Shock horror. Drove out to Hillier's for the ol' cake and tea this afternoon and had to settle for a four-stick Kit Kat. "They" (ie da management) have told "them" (ie the workers) to start making the things instead of buying them in. An equally retired lady tipped me the wink: so I expect I'll be transferring my allegiance to Poppies until their cake supply runs out. A chap has certain standards to maintain. Actually, while in Hillier's I also saw a chap who was the spitting image of a former first-line manager5 of mine.

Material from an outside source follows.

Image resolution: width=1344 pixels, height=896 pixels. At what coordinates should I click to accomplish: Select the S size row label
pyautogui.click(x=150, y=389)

My readers never fail to delight me. TomG has obviously noted both my reference to George Steiner and my liking for a good Spoonerism. He's just managed to combine the two by pointing out that the current issue of Private Eye (which he feared I might have given up in light of my stopping my [once-beloved] Guardian) features in its "diary" George Steiner and My Unbitten Rooks. "Unfortunately", adds Tom, "the spoof diary is as impenetrable as the real thing". Excellent. Now, who's going to identify the six birds in a row, for me, please? (We saw four geese on a narrow country lane as we wended our way back from the Kit Kat stop. You never have the camera ready when you really need it, do you?)

No sooner asked, than answered. It seems they are Brent geese. Thanks, Peter!

As captured by Big Bro

On 23rd July 2006, a mere twelve days after she'd had her stitches out following her initial surgery for her second cancer, and just after we'd traded in the BMW Mini Cooper S for a much more frugal Toyota Aygo, Big Bro showed up for a flying visit. Not yet being retired, (or, possibly, under pollen attack) I was (I see) wearing my habitual scowl. Christa, as usual, sported her habitual smile:

July 2006

  

Footnotes

1  To be more precise, that Mr Postie delivered on that date.
2  Entirely appropriate for Valentine's Day, I'm sure.
3  I asked Christa to marry me because I simply couldn't envisage going through the rest of my life without her. This was not an issue I could deal with intellectually as I really couldn't understand then what was happening to me. I'm not sure I'm any better equipped, 34 years later, of course. Having met her, and become entirely enchanted ("besotted" is the word my friend Carol used some years later) all I knew, and all that seemed to matter, was the simple fact that I didn't want to lose her. (She'd intended to return to Germany after a year's teaching at Royal Holloway so she could do her post-grad certificate in education and settle into the German education system; not that she particularly wanted to be a teacher, but it was a good, steady, well-paid Civil Servant post.) Our falling in love was a very quick process, at times joyful, and at times like the worst, ongoing, stomach-churning, miserable dose of 'flu we'd ever had, in which the only thing worse than being together was not being together!
4  I could also have been observed drooling over a Freecom network media player with component output and an Iomega with a SCART output but no LAN connection.
5  I won't name him, but I still chortle slightly to recall that three of my colleagues all declined the opportunity to work for him after he'd driven me from the department I was working in.